Oireachtas Joint and Select Committees

Tuesday, 7 February 2017

Joint Oireachtas Committee on Agriculture, Food and the Marine

Animal Health Ireland Strategic Plan 2015 to 2017: Discussion

4:00 pm

Mr. David Graham:

I thank members for the questions and for the recognition of the progress that has been made, particularly in the BVD programme.

It is fair to say that despite that progress, as I think all of the questions have indicated, the progress has been slower than anticipated. It is recognised that the primary reason for this has been the retention of persistently infected, PI, animals, albeit by a minority of herd owners. The implementation group has sought consistently over the years of the programme thus far to reinforce and refine. There is recognition of the additional measures that have been brought in this year, including notification of neighbours in order that they can put in place biosecurity measures, more prompt imposition of restrictions, refinement of the financial supports and the timescales available for them. We are very hopeful that we will see further benefit from those measures through the course of 2017. On foot of the partial introduction of a number of those measures in 2016, we have seen a marked improvement in addressing retention issues. The rate of progress of reduction of PIs in 2016 was much greater than in previous years as that retention issue has been addressed. Looking to the future within the programme, one piece of work that has been very useful for the implementation group and that increasingly is informing its thinking has been the development of a national level model of the disease within the country. It allows us to interrogate that model and to ask a series of different questions about the impact of different measures.

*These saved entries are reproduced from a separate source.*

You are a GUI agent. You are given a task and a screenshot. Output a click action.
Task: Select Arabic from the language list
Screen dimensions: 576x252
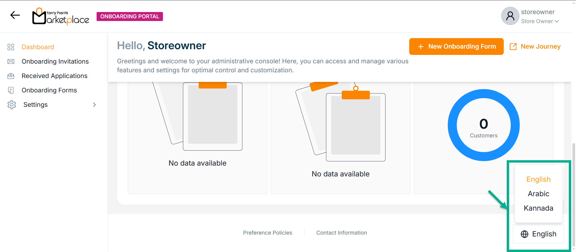pyautogui.click(x=539, y=194)
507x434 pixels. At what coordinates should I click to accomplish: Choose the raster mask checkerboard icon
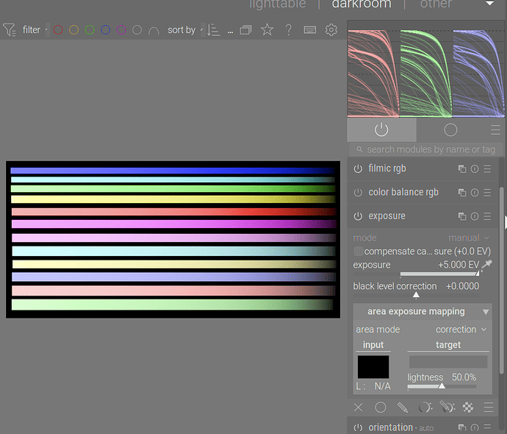click(x=468, y=408)
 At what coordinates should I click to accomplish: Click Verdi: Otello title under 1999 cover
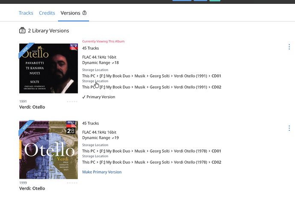tap(32, 188)
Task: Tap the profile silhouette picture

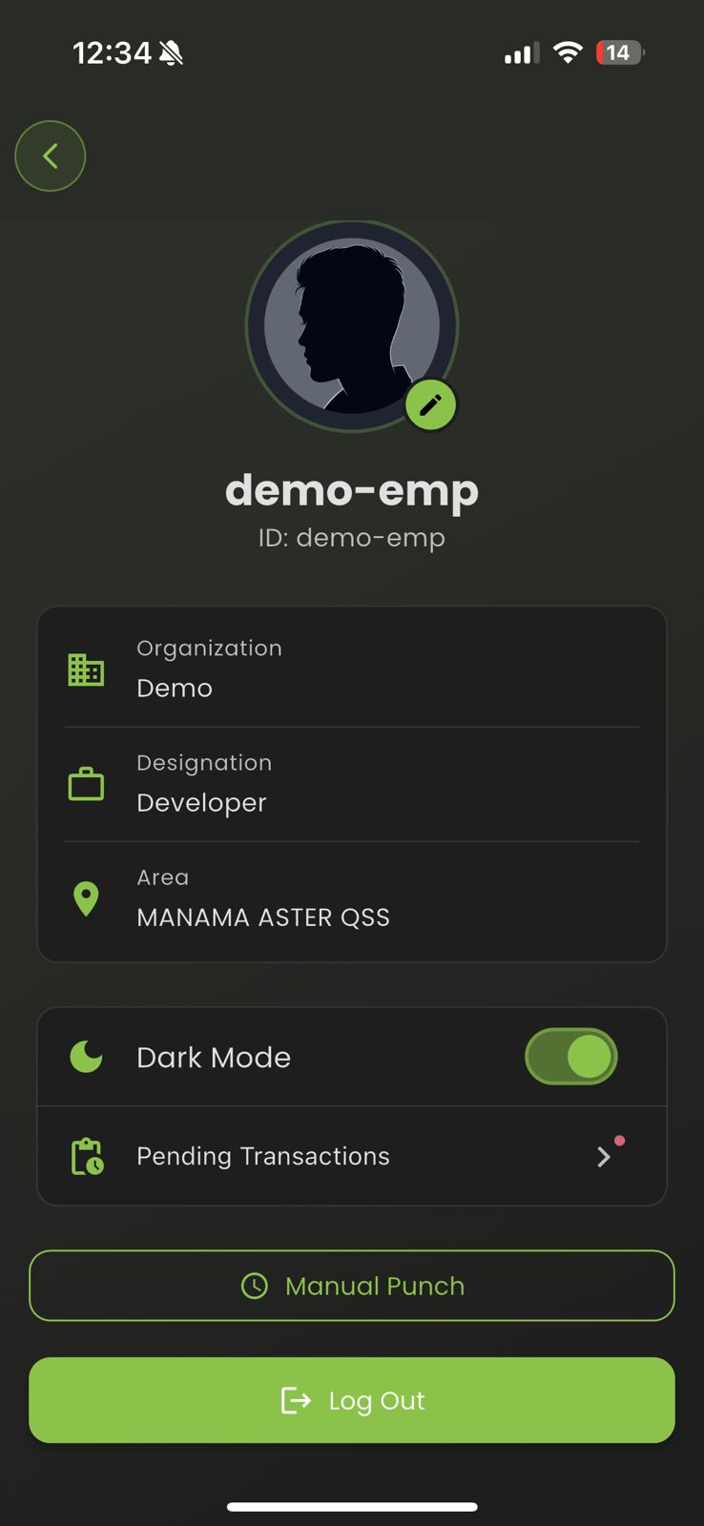Action: coord(351,324)
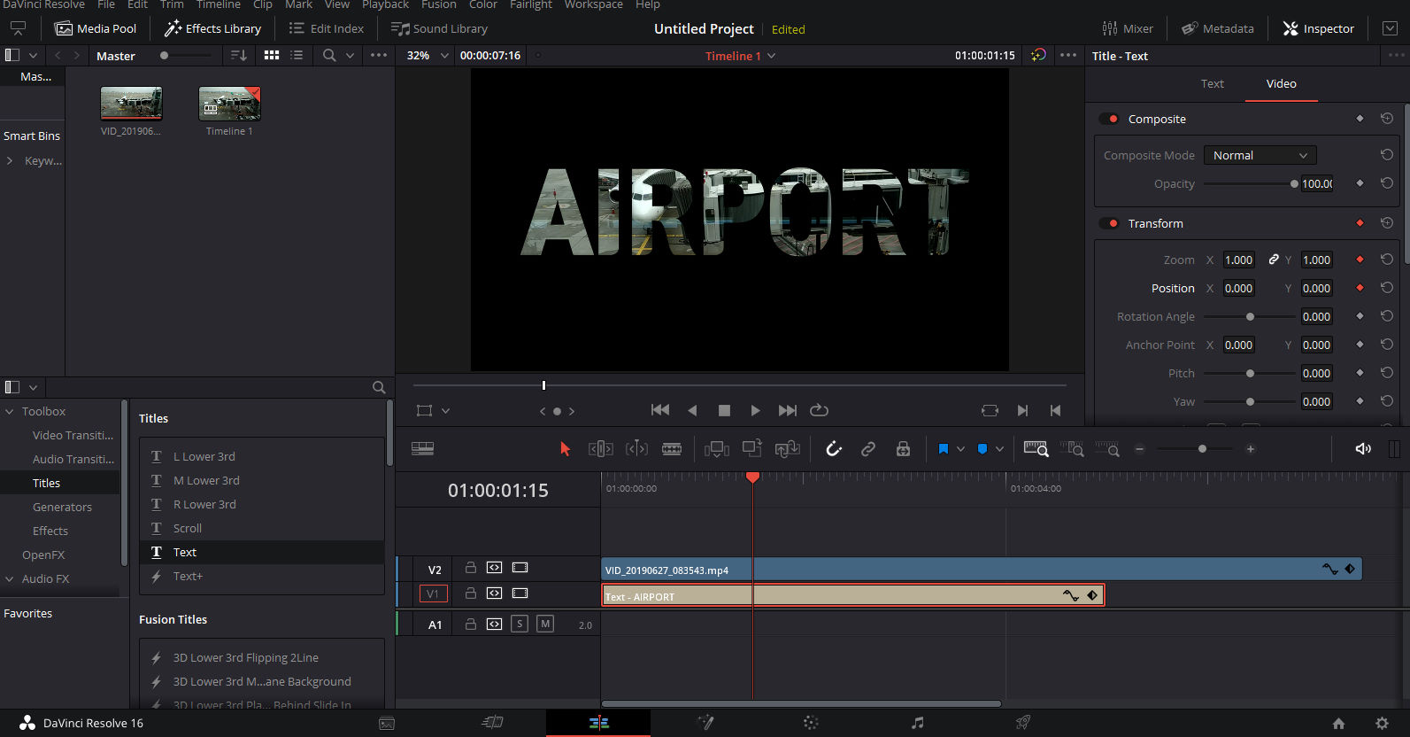The image size is (1410, 737).
Task: Open the Fusion page icon
Action: coord(705,723)
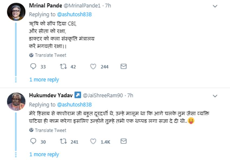230x160 pixels.
Task: Reply to Mrinal Pande's tweet
Action: (x=33, y=66)
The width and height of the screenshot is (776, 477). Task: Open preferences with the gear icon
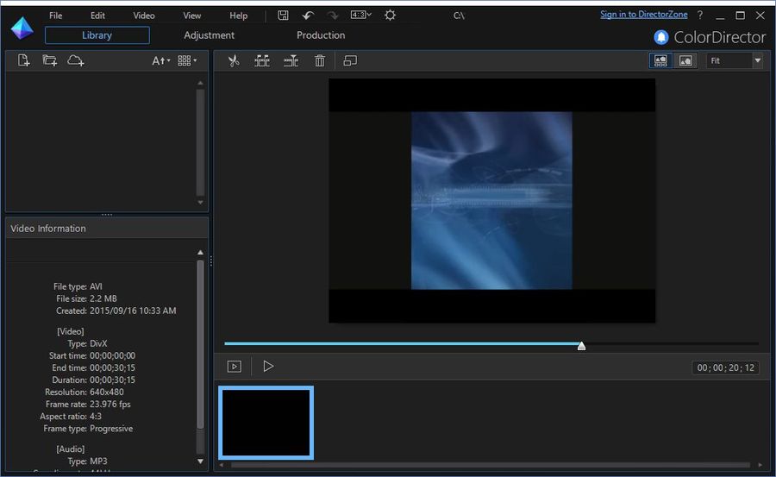click(390, 16)
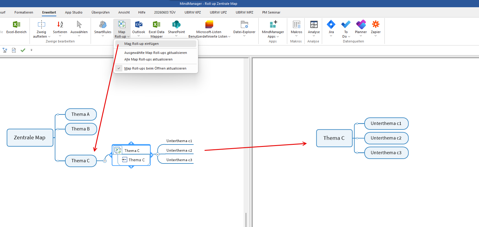Screen dimensions: 479x227
Task: Open the Jira data source
Action: pos(331,25)
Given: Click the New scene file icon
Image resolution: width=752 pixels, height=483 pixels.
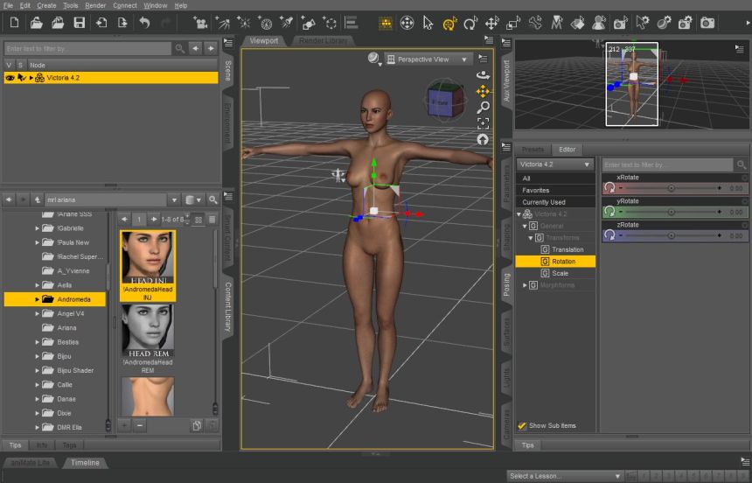Looking at the screenshot, I should [x=14, y=22].
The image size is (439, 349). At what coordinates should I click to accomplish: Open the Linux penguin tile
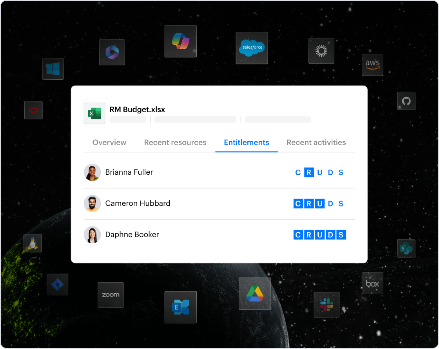pyautogui.click(x=33, y=243)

On times to eradication, the outputs of that modelling indicate that is feasible by 2020. The challenge remains for all stakeholders to continue to do the right thing. There are increasing measures and there is the scope for the implementation group to agree and to seek more stringent measures still to address those. To some extent, some of those still remain at farm level and need to be implemented there.

I will address where we are with IBR briefly. For each of the programmes Animal Health Ireland has, it works through or gets its scientific input from technical working groups that support the programmes. The IBR technical working group has been working initially on developing resources that operate at individual farm level and is now moving forward to seek to put a programme or options for a programme in place at national level. Within the EU there is legislation that puts certain constraints on the shape of our programme if we wish to have it approved by the Commission. The implementation group undertook a study visit around 12 months ago to look at programmes which have approval in Belgium, as well as the Dutch programme, with a view to trying to identify the most cost-effective way that we can take that forward. That work is coming close to completion at this stage and can then move to the next stage. There is also ongoing work within Teagasc, looking at the disease cost to inform the other side of that cost-benefit discussion. The goal over the next months is to bring the two elements of that together and to bring that forward for consultation using the same model as we followed with BVD at the start of that programme. I will end my remarks there unless there any further or follow-up questions.